I’ve been reading The Sovereignty of God by A.W. Pink (1886-1952), and the book is giving me a lot to think about.  Pink speaks with the royal, editorial “we,” which is always a good time.  But he is also diving deep into the nature of God as revealed within the Bible and painting a portrait of the way man respond to this sort of revelation.

Here’s one section I’ve been wrestling with:

“What is the human Will?  Is it a self-determining agent, or is it, in turn, determined by something else?  Is it sovereign or servant?  Is the will superior to every other faculty of our being so that it governs them, or is it moved by their impulses and subject to their pleasure?  Does the will rule the mind, or the mind control the will?  Is the will free to do as it pleases, or is it under the necessity of rending obedience to something outside of itself.”

He goes on to say:

“The will is the faculty of choice, the immediate cause of all action…In every act of will, there is preference—the desiring of one thing rather than another…To will is to choose, and to choose is to decide between alternatives.  But there is something which influences the choice; something which determines the decision.”

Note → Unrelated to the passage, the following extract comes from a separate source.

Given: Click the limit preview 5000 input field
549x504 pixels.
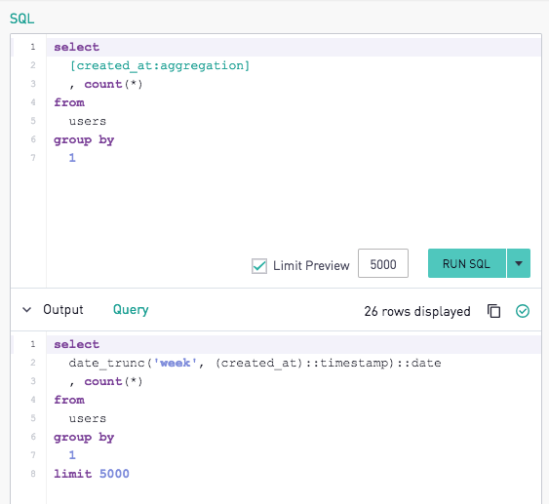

Ultimately, Pink says it is the heart which is at the core of humans and that the heart is inclined towards good or evil.  This inclination, or tendency, drives the impulse which guides the will in choosing what it chooses.  He builds on the notion that the will is bound, either by sin, or by righteousness.

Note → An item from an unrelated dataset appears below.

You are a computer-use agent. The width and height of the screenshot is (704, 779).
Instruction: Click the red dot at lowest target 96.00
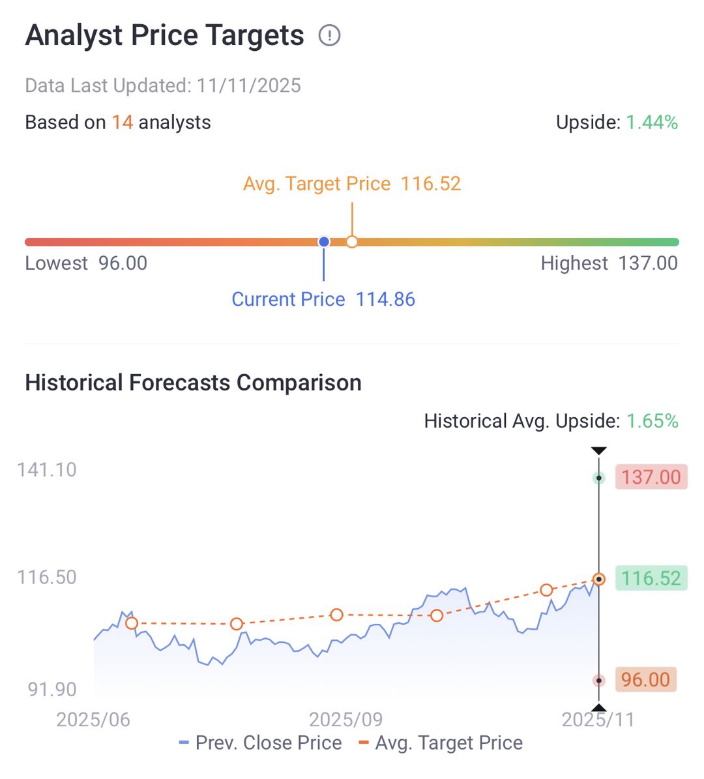click(599, 681)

So what do you think about all this?  And should we care?

  • Jim Kane

    We need to help people understand the impact and the place of the will in life. Emotions/feelings are a part of our humanity. But we still have the all important and significant ability to chose this day whom we will serve.

  • bethyada

    Heart is being used metaphorically here. And by heart we variably mean emotion (English) or will (Hebrew). Our will is our will, or our desires. It is variably acted on by good and evil desires in all men (being imago dei, yet fallen) but our will is what we choose to do. That part of us that God made that allows us to make decisions. Yes God influences that will for good, and there are other influences for evil, yet we have to choose whom and what we obey.

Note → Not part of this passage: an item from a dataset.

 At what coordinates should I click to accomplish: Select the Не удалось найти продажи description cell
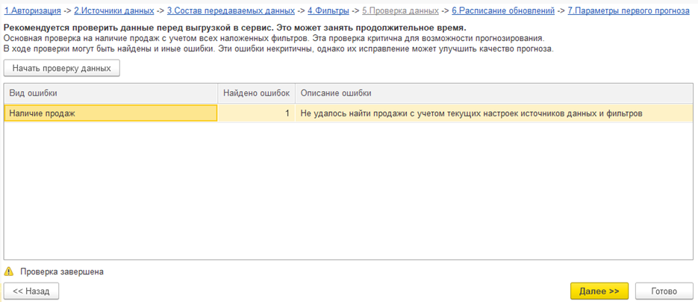coord(493,113)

    • http://intensedebate.com/people/Chris_Tomlinson Chris_Tomlinson

      Thanks for your thoughts on this. Help me out a little more–I think I'm following you but want to understand where you're going. Are you saying the heart, emotion, and will are essentially the same? Or is our will "acted on" by our desires (heart? or something else?) as you noted–which makes me think there may be a distinction between the two?

      Experientially, it seems as though my will, or my capacity to choose, is a war zone between competing forces (again desires, heart, something else?), which makes me think there's something deeper than the will. Of course, I'd be a fool to think my experience creates truth =).

      Thoughts?

  • http://www.christiancognition.blogspot.com Mike

    Without having given it much thought up to this point in my life, I guess I'm inclined to believe the "will" and the "mind" are virtually indistinguishable. The Bible tells us the enemy is in a battle over our minds and exhorts us to capture every "thought" to the obedience of Christ. Our thoughts influence our actions (and our actions probably influence our thoughts in return), revealing that our minds and our actions are intricately woven together. I, therefore, see both thought/mind and action as matters of the will (will power to avoid that jelly donut is a matter of the mind AND the body). difference between soul and spirit). The Bible tells me my will (mind, heart, whatever one wants to call it) is NOT good at all, but desperate for and bent on wickedness…and I need the Spirit of God to capture it and transform it into the likeness of Christ, because I cannot do it alone.
    My recent post THE SOVEREIGNTY OF GOD:

    • http://intensedebate.com/people/Chris_Tomlinson Chris_Tomlinson

      Good thoughts, Mike. Will and mind do seem to be closely tied, if not indistinguishable. I'm wondering if the heart, mind, and will are different ways of saying the same thing or if there are distinctions between them. Pink seems to be saying the heart is something deeper than the will–that the heart actually impels the will which then chooses according to the inclination of the heart. Unregenerate hearts bent towards evil are in a sense enslaved to evil, and the will follows. Regenerate hearts bent towards righteousness are enslaved to Christ, and the will follows.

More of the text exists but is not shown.